**Exercise directions:**
Render the material from the line containing "Where should I" through the end of the material as a two-column CSV with the headers text and answer. Give one row per text-and-answer pair, put each field in quotation marks, replace line breaks with spaces, and leave out the pictures.

**Data to use:**
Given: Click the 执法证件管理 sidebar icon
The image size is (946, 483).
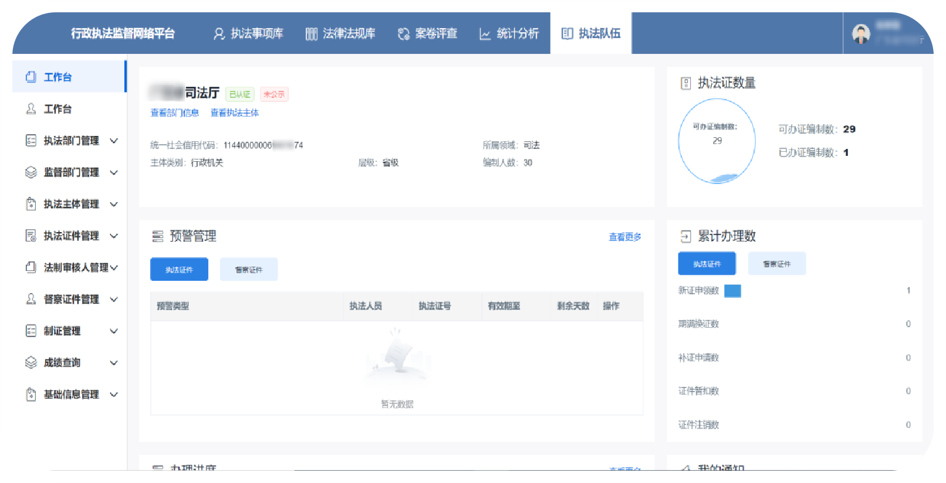Looking at the screenshot, I should pos(31,236).
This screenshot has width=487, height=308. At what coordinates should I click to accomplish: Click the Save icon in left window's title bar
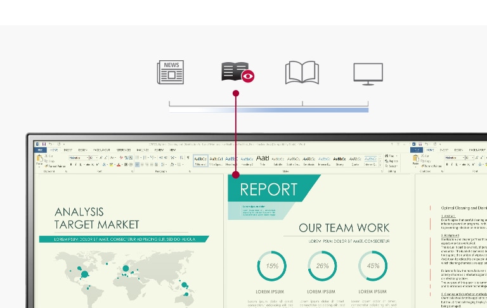point(43,144)
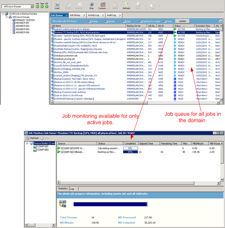
Task: Click the DB status green check icon
Action: [47, 6]
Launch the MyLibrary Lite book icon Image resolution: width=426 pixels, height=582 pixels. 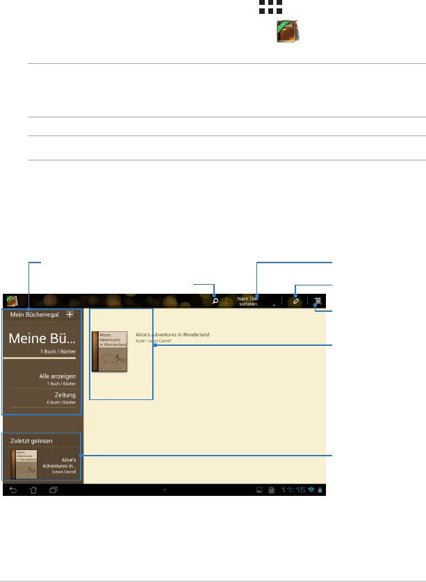(288, 31)
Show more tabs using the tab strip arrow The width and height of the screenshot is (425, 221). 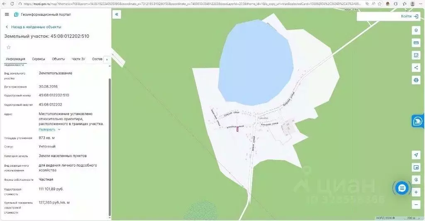107,59
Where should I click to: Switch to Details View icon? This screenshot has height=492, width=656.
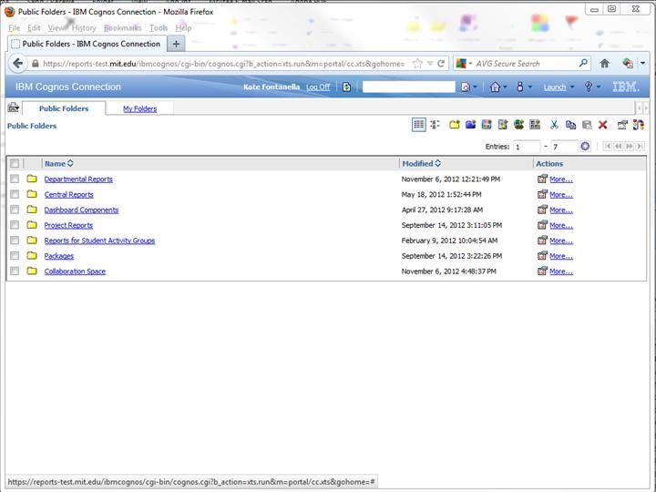coord(434,125)
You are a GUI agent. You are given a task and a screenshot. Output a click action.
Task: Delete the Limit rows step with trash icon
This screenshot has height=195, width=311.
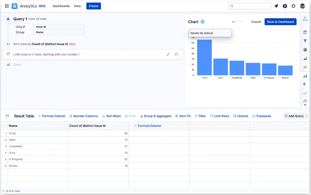click(x=176, y=55)
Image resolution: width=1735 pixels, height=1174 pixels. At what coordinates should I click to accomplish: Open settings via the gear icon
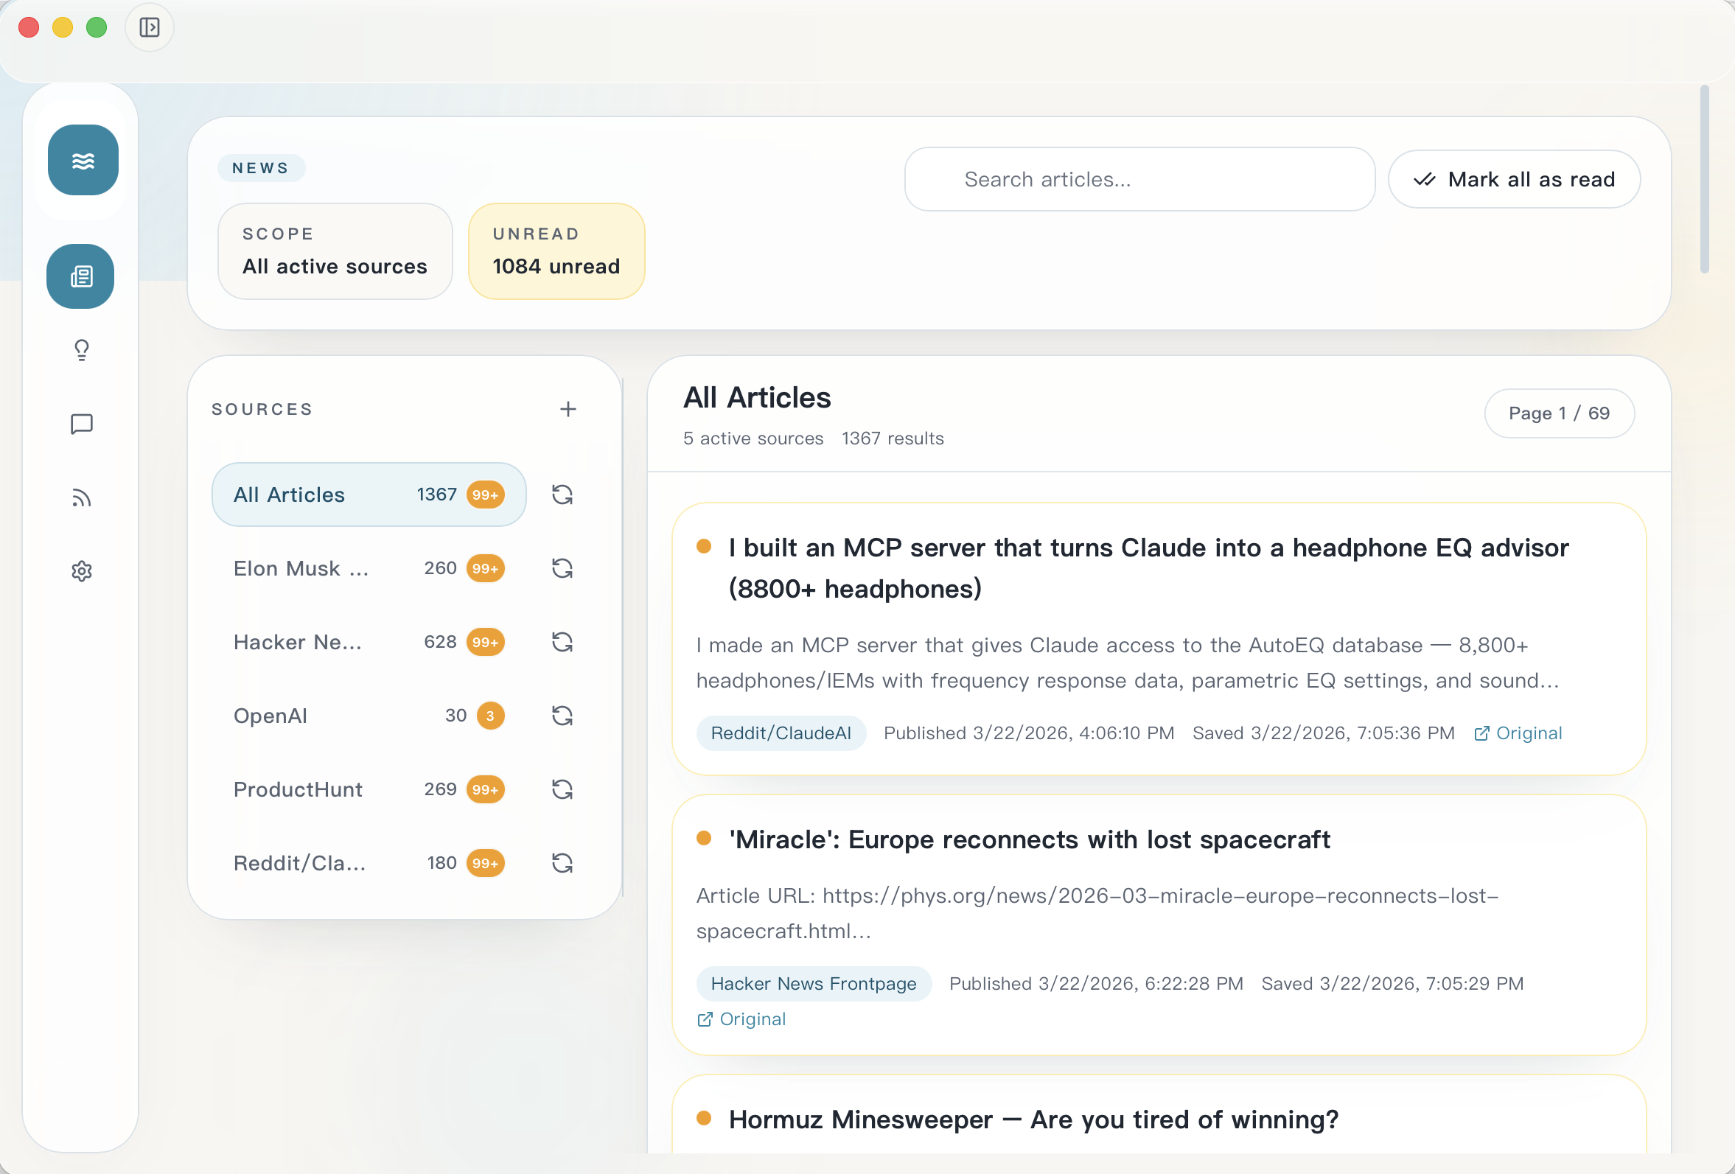[x=81, y=571]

**Expected output:**
text,answer
"Where should I click to: Switch to Details View icon? This screenshot has height=492, width=656.","coord(434,125)"
"You are a GUI agent. You are given a task and a screenshot. Output a click action. Task: Delete the Limit rows step with trash icon This screenshot has height=195, width=311.","click(x=176, y=55)"
"Image resolution: width=1735 pixels, height=1174 pixels. At what coordinates should I click to accomplish: Open settings via the gear icon","[x=81, y=571]"